# Thread: electron question that I don't understand how to respond to.

1. ## electron question that I don't understand how to respond to.

This two part question really throws me because I don't really understand what it means.

Part one:
At different times,a proton and electron are placed equidistant from a point charge. How do the magnitudes and directions of the forces acting on them compare? Why?

Part two:
How do the accelerations and directions of travel of the electron and proton compare? Why?

What in the heck is a point charge?
Thank you.

2. A point charge is just an electrical charge that can be viewed as concentrated at a mathematical point. In other words, you don't have to worry about the geometry of the object that is generating the charge, you just need to worry about the quantity of charge. Does that make sense?

3. Ok, that makes sense.
However, this brings up another question: what do they want out of my answer? The polarity of the charge is undefined, so am I supposed to answer for both positive and negative instances?
If so would this answer satisfy the first part of the question?

The magnitude and direction of would be the same in either instance since, the direction is dependant on the polarity of the charge. If the charge was positive the the field would point away from the charge, if it was negative then the field would point toward the charge. In either case the magnitude would be approximately the same.

4. If the electron and proton are placed equidistant from a point charge,
then they lie on the circumference of a circle with the point charge at the centre.
The forces will differ depending on the proximity of the electron and proton.
They could be at opposite ends of a diameter or quite close.

5. Yes, you will have to answer with the possibilities of a positive or negative point charge in mind. The forces on the objects depend on the signs of the charges involved, the magnitude of the charges involved, and the distances between the charges involved.

For the second part, since you're asked about accelerations, the radically different masses of the proton and electron will figure largely.

6. Originally Posted by Archie Meade
If the electron and proton are placed equidistant from a point charge,
then they lie on the circumference of a circle with the point charge at the centre.
The forces will differ depending on the proximity of the electron and proton.
They could be at opposite ends of a diameter or quite close.
True, but the question said that they were placed there at different times-- so I assume that to mean that they are not orbiting simultaneously. I had not considered that possibility, however, if that is the case, then how would I answer that? The question gives very little info for me to work with, so I'm feeling a ittle lost....

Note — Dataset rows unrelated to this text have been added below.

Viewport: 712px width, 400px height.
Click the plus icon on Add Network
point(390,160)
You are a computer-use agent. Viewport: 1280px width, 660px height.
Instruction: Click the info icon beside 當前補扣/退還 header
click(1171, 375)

7. Originally Posted by Ackbeet
Yes, you will have to answer with the possibilities of a positive or negative point charge in mind. The forces on the objects depend on the signs of the charges involved, the magnitude of the charges involved, and the distances between the charges involved.

For the second part, since you're asked about accelerations, the radically different masses of the proton and electron will figure largely.
Ok then...
So would these answer be workable?

Part one:
If the point charge had a negative sign, then it would attract the proton and repel the electron.
If the point charge were positive, then it would attract the electron and repel the proton.
The magnitude would be dependant on the distance between the charge and the particle, the greater the distance between the two, the weaker the effect would be .

Part two:
The acceleration of the proton would be slower than that of of the electron due to its greater mass compared to the elecrton, regardless of direction. The direction of the protons acceleration would be dependant on the sign of the charge; if positive then It's acceleration would be away from the charge, if negative than the proton would accelerate toward the charge. Similarly(Conversely), the electron would have greater acceleration because of It's smaller mass relative to the proton, regardless of direction. If the charge were negative, the electron would accelerate away from the charge. If the charge had a positive sign, then it would attract the electron.

Am I close?

8. Part one:
If the point charge had a negative sign, then it would attract the proton and repel the electron.
If the point charge were positive, then it would attract the electron and repel the proton.
The magnitude would be dependant on the distance between the charge and the particle, the greater the distance between the two, the weaker the effect would be .

Part two:
The acceleration of the proton would be slower than that of of the electron due to its greater mass compared to the electron, regardless of direction. The direction of the proton's acceleration would be dependant on the sign of the charge; if positive then its acceleration would be away from the charge, if negative than the proton would accelerate toward the charge. Similarly(Conversely), the electron would have greater acceleration because of its smaller mass relative to the proton, regardless of direction. If the charge were negative, the electron would accelerate away from the charge. If the charge had a positive sign, then it would attract the electron.
All that looks good to me.

9. Originally Posted by quikwerk
True, but the question said that they were placed there at different times-- so I assume that to mean that they are not orbiting simultaneously. I had not considered that possibility, however, if that is the case, then how would I answer that? The question gives very little info for me to work with, so I'm feeling a ittle lost....
Yes, I think it's safe to assume that the electron is removed
and the proton placed an equal distance from the charge,
rather than....
they are placed an equal distance from the charge, removed, and again placed an equal distance from the charge.